- **AIM OF THE TASK**: Return the lines below in which the string "Open" occurs.

- **MATERIAL PROVIDED**:
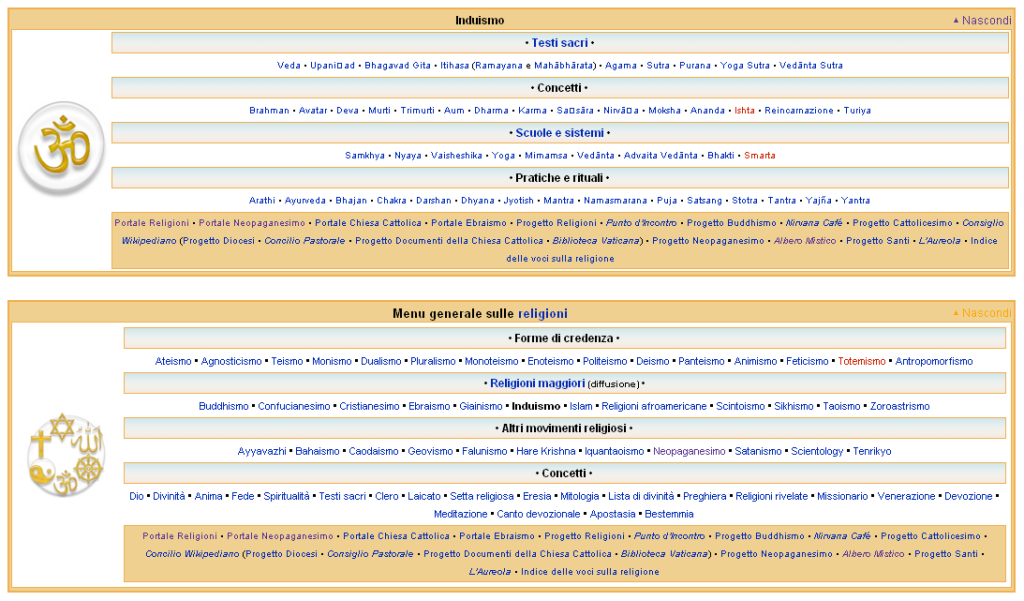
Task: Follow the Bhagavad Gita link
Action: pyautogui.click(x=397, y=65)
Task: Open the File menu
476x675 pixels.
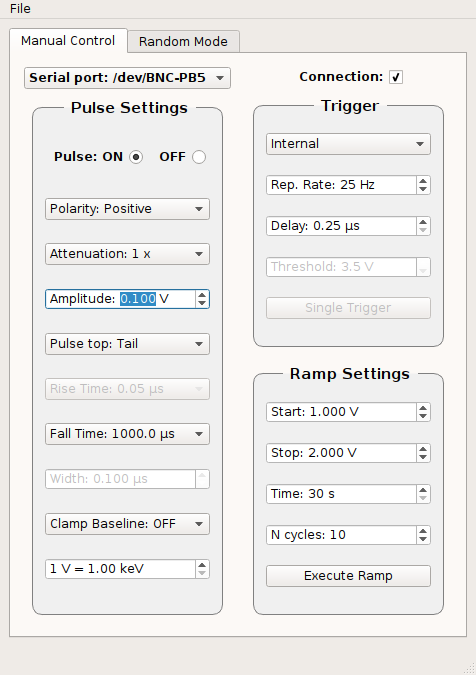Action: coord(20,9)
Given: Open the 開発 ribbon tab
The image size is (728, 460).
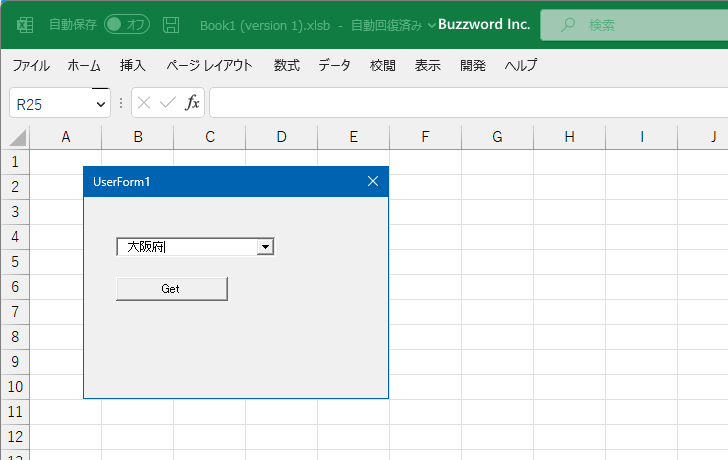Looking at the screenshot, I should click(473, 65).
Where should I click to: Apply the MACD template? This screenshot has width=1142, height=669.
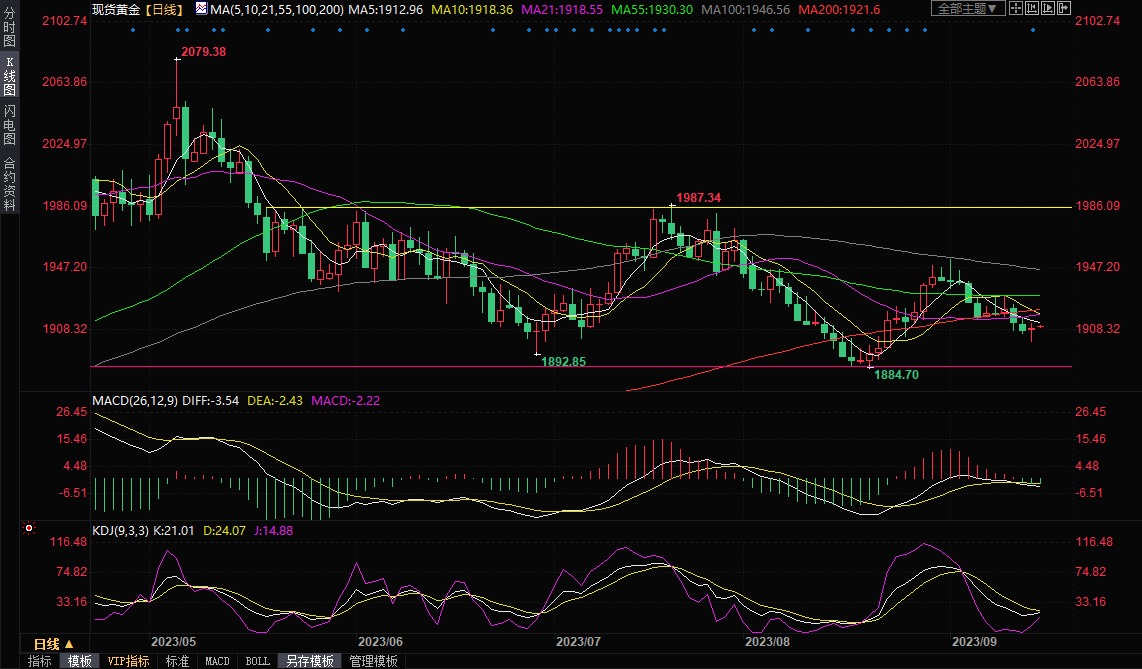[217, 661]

- **TASK SOLUTION**:
Task: Open the File menu
Given: Open the 開発 ribbon tab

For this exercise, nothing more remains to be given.